If the measure's proponents gather sufficient signatures statewide, CA voters would be asked to approve the "Pension Reform Act of 2014" that would change the CA constitution to eliminate the "vested rights" principle that now blocks government bodies from negotiating reduced pension benefits.

The Mayors of San Jose, San Bernardino, Santa Ana, Anaheim and Pacific Grove (four Dems and one Repub) jointly filed the measure.

  • To read the full text of the proposed measure, click here.

    On Oct. 16, Mayor Bob Foster's office told that the Mayor didn't have a comment, saying he hasn't read the ballot measure yet. Mayor Foster has sought to position himself as a supporter of "pension reform" for having urged pension changes in Long Beach (advocated previously by grassroots activists) that required city employees to pay the full share of their pensions (instead of partial payment with taxpayers picking up the rest, which City Hall had agreed to for years.)

    Following his 2006 election in which he was endorsed by LB's three biggest city employee unions, Mayor Foster supported contracts with police (2007 voluntary reopener), firefighters and non-public safety employees (2008) that didn't include pension reforms. Mayor Foster began urging pension changes that required city employees to pay their full employee share after the economic downturn worsened entering 2009. Labeling the change pension reform, Mayor Foster made it a high visibility priority for his administration, and the reforms were ultimately accepted by the "big three" city employee unions, followed by all other city employee unions, as Council majorities backed the Mayor's position on the pension changes (the Mayor has no independent vote, only a veto.)

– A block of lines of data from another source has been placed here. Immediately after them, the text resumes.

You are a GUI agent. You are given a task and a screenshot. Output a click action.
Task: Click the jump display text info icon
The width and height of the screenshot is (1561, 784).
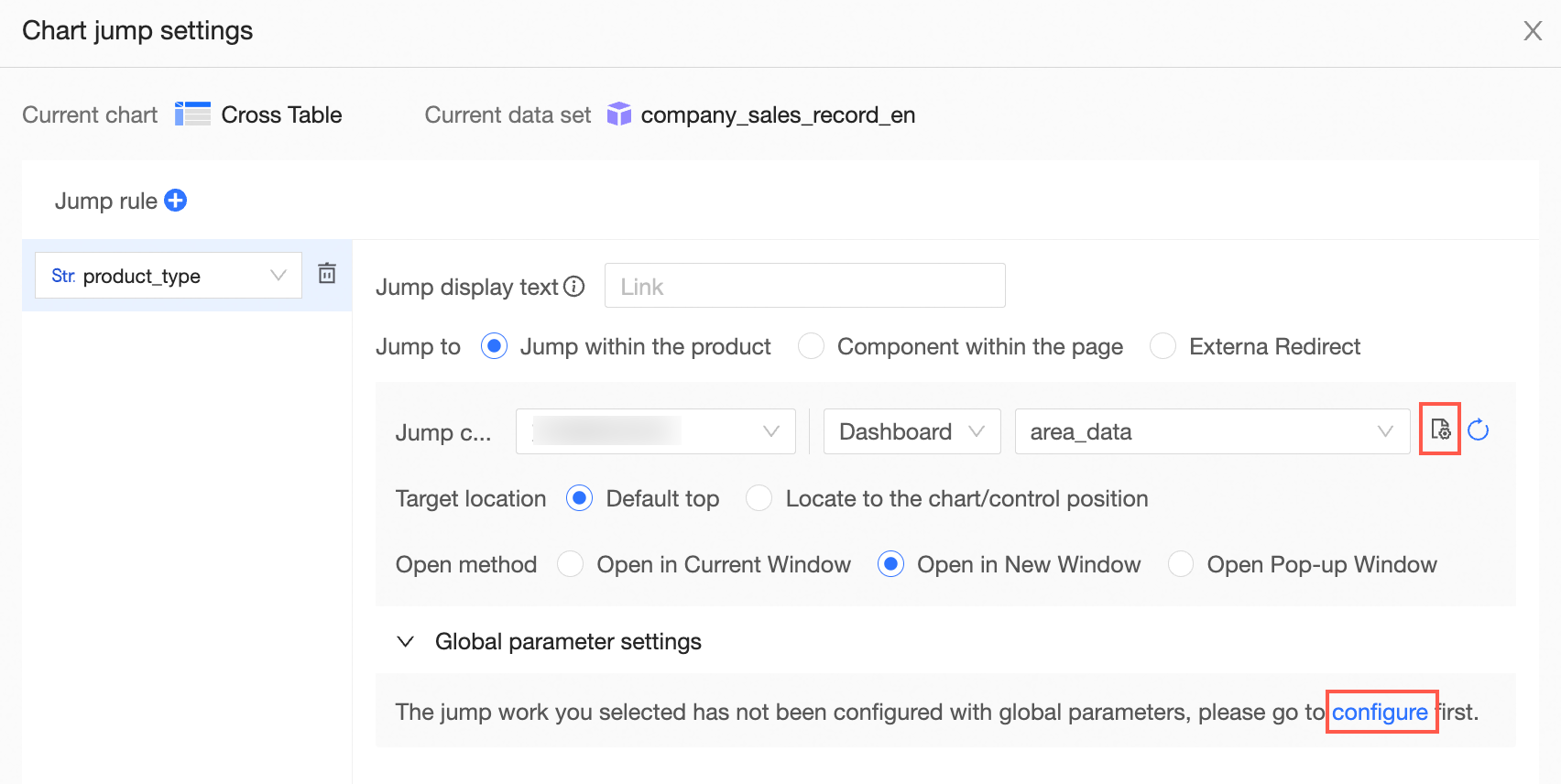point(574,287)
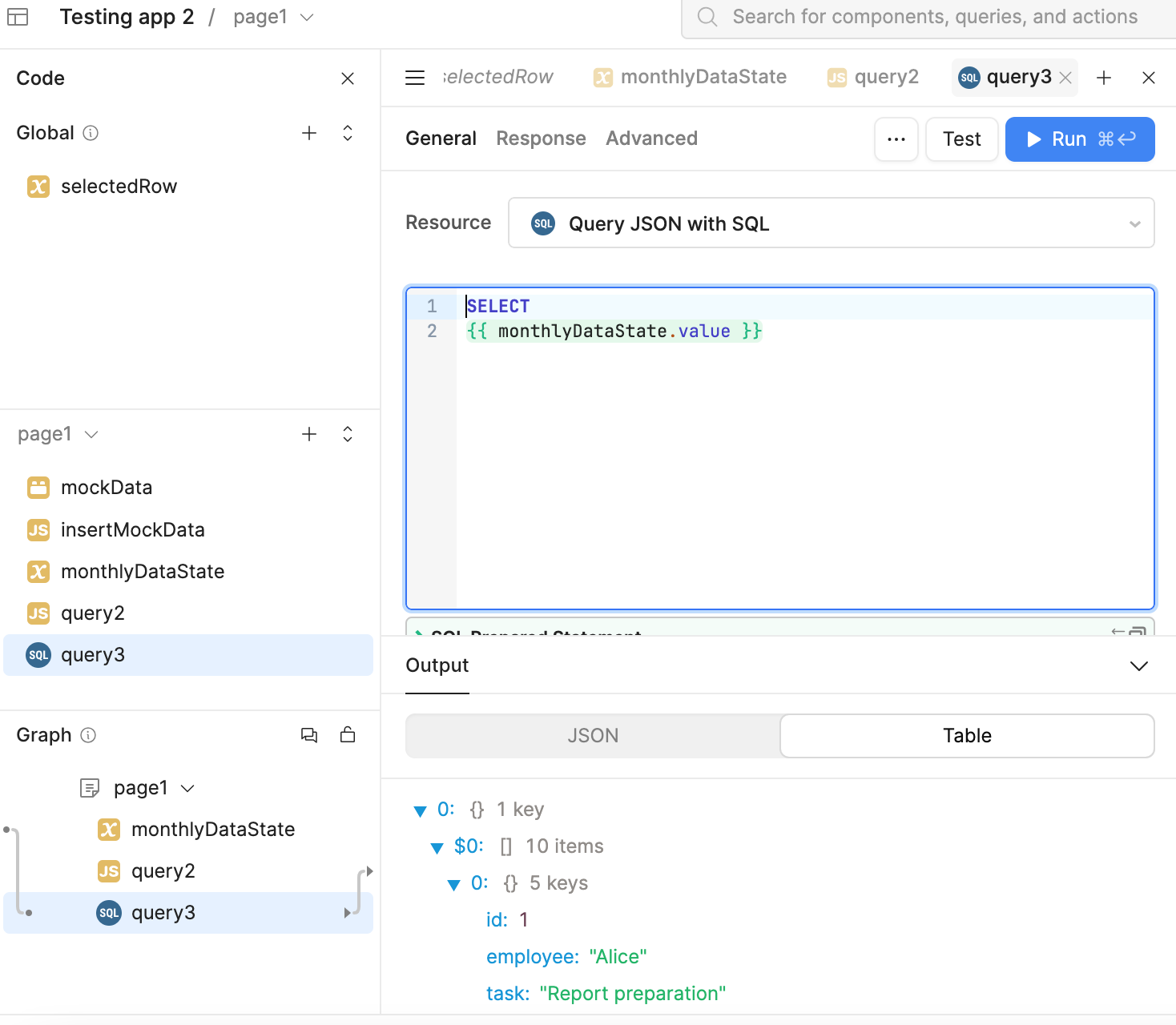The height and width of the screenshot is (1025, 1176).
Task: Click the Global info icon
Action: coord(91,133)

    Long Beach's voter registration overall is overwhelmingly Democrat, although high voter turnout areas of East Long Beach tend to vote more independently and conservatively and smaller parts of SE Long Beach lean Republican.

    Although Long Beach city elections are nominally "non-partisan," but eight of nine LB City Council incumbents are Democrats. In the 2014 election cycle, multiple Council incumbents (all Dems) are seeking higher office: Garcia, Schipske, Lowenthal (Mayor), James Johnson (City Attorney), Patrick O'Donnell (LB Assembly district seat), Steve Neal (NLB-Carson-Compton Assembly district seat).

    Gary DeLong, a registered Republican, ran for Congress in 2012 as a "no labels" candidate and finished second to Dem Alan Lowenthal in a LB-West OC district.

    The L.A. County Democratic Party (LACDP) is the [release text] "official governing body of the Democratic Party in the County of Los Angeles and works in cooperation with the State and National Democratic Committees...Endorsements issued by the LACDP in local and municipal races become the official endorsements of the California Democratic Party."

    Registered Democrats aren't bound by the positions of the Party's leadership and candidates and voters can take positions -- including on items like the proposed pension reform ballot measure -- independent of the Party's leadership.